Stored data entries
◇ ◇ ◇
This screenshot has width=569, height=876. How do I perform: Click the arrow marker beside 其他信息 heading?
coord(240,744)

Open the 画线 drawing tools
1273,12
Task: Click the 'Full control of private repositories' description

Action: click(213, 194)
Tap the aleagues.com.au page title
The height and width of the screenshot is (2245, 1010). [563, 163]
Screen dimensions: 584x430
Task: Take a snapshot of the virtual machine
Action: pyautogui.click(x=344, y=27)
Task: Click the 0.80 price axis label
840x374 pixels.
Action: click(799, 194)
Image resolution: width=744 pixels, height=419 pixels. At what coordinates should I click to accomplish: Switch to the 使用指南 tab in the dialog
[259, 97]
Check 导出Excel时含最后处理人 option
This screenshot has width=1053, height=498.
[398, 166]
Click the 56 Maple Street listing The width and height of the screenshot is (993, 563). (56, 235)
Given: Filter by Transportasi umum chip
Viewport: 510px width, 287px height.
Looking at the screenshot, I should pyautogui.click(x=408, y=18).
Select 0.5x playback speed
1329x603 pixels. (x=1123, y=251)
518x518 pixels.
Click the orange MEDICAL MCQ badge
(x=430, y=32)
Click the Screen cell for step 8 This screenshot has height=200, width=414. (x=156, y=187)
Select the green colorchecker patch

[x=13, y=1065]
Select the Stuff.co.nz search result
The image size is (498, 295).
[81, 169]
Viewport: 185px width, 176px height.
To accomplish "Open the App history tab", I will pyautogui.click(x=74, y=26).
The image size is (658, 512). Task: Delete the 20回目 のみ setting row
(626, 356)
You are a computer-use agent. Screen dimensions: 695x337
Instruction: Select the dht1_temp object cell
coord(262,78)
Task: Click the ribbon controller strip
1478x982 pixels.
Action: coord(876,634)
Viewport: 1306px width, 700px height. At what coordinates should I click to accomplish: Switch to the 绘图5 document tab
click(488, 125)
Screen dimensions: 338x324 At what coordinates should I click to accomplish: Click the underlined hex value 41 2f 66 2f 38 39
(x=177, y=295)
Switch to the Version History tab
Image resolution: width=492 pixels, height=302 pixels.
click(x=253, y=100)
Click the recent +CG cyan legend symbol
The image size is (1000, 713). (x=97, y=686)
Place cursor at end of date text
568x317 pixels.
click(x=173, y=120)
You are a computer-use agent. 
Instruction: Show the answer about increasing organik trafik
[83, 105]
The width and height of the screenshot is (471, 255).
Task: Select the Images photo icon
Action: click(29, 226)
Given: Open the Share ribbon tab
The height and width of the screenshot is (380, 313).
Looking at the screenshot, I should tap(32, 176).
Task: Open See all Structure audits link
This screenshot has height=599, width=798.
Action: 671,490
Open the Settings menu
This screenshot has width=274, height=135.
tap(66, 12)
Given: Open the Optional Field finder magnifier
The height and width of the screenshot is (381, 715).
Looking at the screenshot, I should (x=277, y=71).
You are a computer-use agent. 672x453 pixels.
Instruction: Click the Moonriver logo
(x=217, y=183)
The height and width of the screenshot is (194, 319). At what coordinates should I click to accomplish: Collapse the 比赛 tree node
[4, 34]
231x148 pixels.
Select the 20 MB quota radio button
◇ ◇ ◇
- [EXERCISE AIM]
Please output each record exactly as it appears above.

- [ANSWER TO THE PROBLEM]
This screenshot has width=569, height=876. How do I perform: Click the arrow marker beside 其他信息 heading?
coord(240,744)

Open the 画线 drawing tools
1273,12
Task: Click the 'Full control of private repositories' description

Action: click(213, 194)
Tap the aleagues.com.au page title
The height and width of the screenshot is (2245, 1010). [563, 163]
Screen dimensions: 584x430
Task: Take a snapshot of the virtual machine
Action: pyautogui.click(x=344, y=27)
Task: Click the 0.80 price axis label
840x374 pixels.
Action: click(799, 194)
Image resolution: width=744 pixels, height=419 pixels. At what coordinates should I click to accomplish: Switch to the 使用指南 tab in the dialog
[259, 97]
Check 导出Excel时含最后处理人 option
This screenshot has width=1053, height=498.
[398, 166]
Click the 56 Maple Street listing The width and height of the screenshot is (993, 563). (56, 235)
Given: Filter by Transportasi umum chip
Viewport: 510px width, 287px height.
Looking at the screenshot, I should pyautogui.click(x=408, y=18).
Select 0.5x playback speed
1329x603 pixels. (x=1123, y=251)
518x518 pixels.
Click the orange MEDICAL MCQ badge
(x=430, y=32)
Click the Screen cell for step 8 This screenshot has height=200, width=414. (x=156, y=187)
Select the green colorchecker patch

[x=13, y=1065]
Select the Stuff.co.nz search result
The image size is (498, 295).
[81, 169]
Viewport: 185px width, 176px height.
To accomplish "Open the App history tab", I will pyautogui.click(x=74, y=26).
The image size is (658, 512). Task: Delete the 20回目 のみ setting row
(626, 356)
You are a computer-use agent. Screen dimensions: 695x337
Instruction: Select the dht1_temp object cell
coord(262,78)
Task: Click the ribbon controller strip
1478x982 pixels.
Action: coord(876,634)
Viewport: 1306px width, 700px height. At what coordinates should I click to accomplish: Switch to the 绘图5 document tab
click(488, 125)
Screen dimensions: 338x324 At what coordinates should I click to accomplish: Click the underlined hex value 41 2f 66 2f 38 39
(x=177, y=295)
Switch to the Version History tab
Image resolution: width=492 pixels, height=302 pixels.
click(x=253, y=100)
Click the recent +CG cyan legend symbol
The image size is (1000, 713). (x=97, y=686)
Place cursor at end of date text
568x317 pixels.
click(x=173, y=120)
You are a computer-use agent. 
Instruction: Show the answer about increasing organik trafik
[83, 105]
The width and height of the screenshot is (471, 255).
Task: Select the Images photo icon
Action: click(29, 226)
Given: Open the Share ribbon tab
The height and width of the screenshot is (380, 313).
Looking at the screenshot, I should tap(32, 176).
Task: Open See all Structure audits link
This screenshot has height=599, width=798.
Action: 671,490
Open the Settings menu
This screenshot has width=274, height=135.
tap(66, 12)
Given: Open the Optional Field finder magnifier
The height and width of the screenshot is (381, 715).
Looking at the screenshot, I should (x=277, y=71).
You are a computer-use agent. 672x453 pixels.
Instruction: Click the Moonriver logo
(x=217, y=183)
The height and width of the screenshot is (194, 319). At what coordinates should I click to accomplish: Collapse the 比赛 tree node
[4, 34]
231x148 pixels.
Select the 20 MB quota radio button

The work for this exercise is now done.